In 2025, the college replaced its twelve campus chief executive positions with seven campus presidents, several of whom oversee more than one campus.
== Academics ==
CT State offers more than 300 degree and certificate programs.

Connecticut's free-tuition program for community college students, the Pledge to Advance Connecticut (PACT), began in fall 2020 and was later renamed the Mary Ann Handley Award. By October 2025 it had awarded more than $91 million to over 33,500 students.

== Finances ==
In November 2023, Maduko told the Board of Regents that the college faced a combined deficit of $124.9 million over fiscal years 2024 and 2025. A mitigation plan closed the $33.6 million gap for fiscal year 2024 and reduced the projected gap for fiscal year 2025 from $91.3 million to $21.3 million. The shortfalls were attributed to the end of federal pandemic relief funding, rising labor costs and declining enrollment.

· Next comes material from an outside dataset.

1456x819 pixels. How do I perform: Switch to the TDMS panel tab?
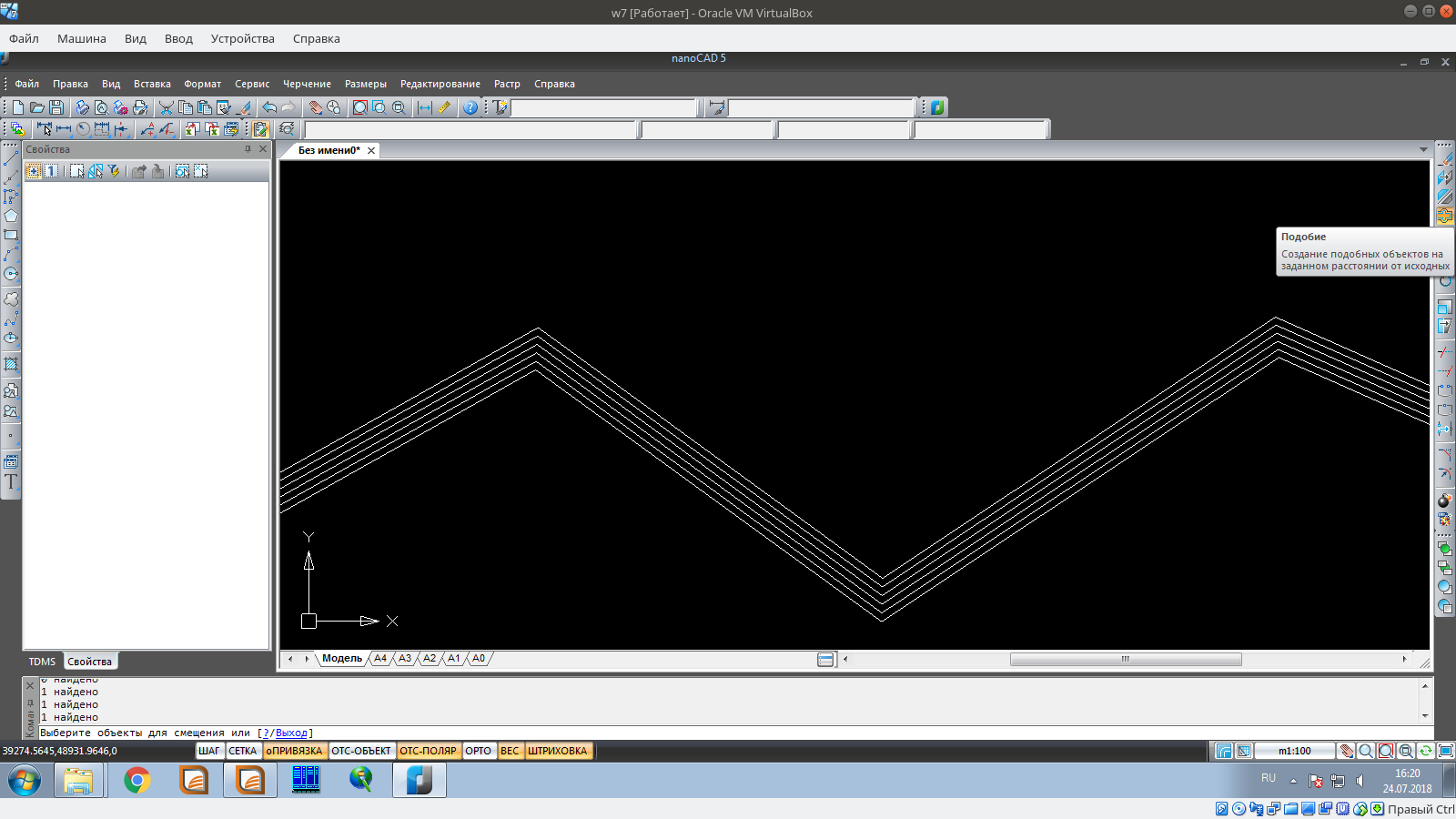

The Board of Regents froze tuition for the 2025–26 academic year, and in October 2025 voted to freeze it again for the following year.

=== Enrollment and student body ===
CT State enrolled 34,991 credit students in fall 2023 and 36,315 in fall 2024. CSCU reported a 4.3% enrollment increase at the college for fall 2025.

In spring 2024, 31% of students identified as Latino, 66% were first-generation college students, 70% attended part-time and 60% were women.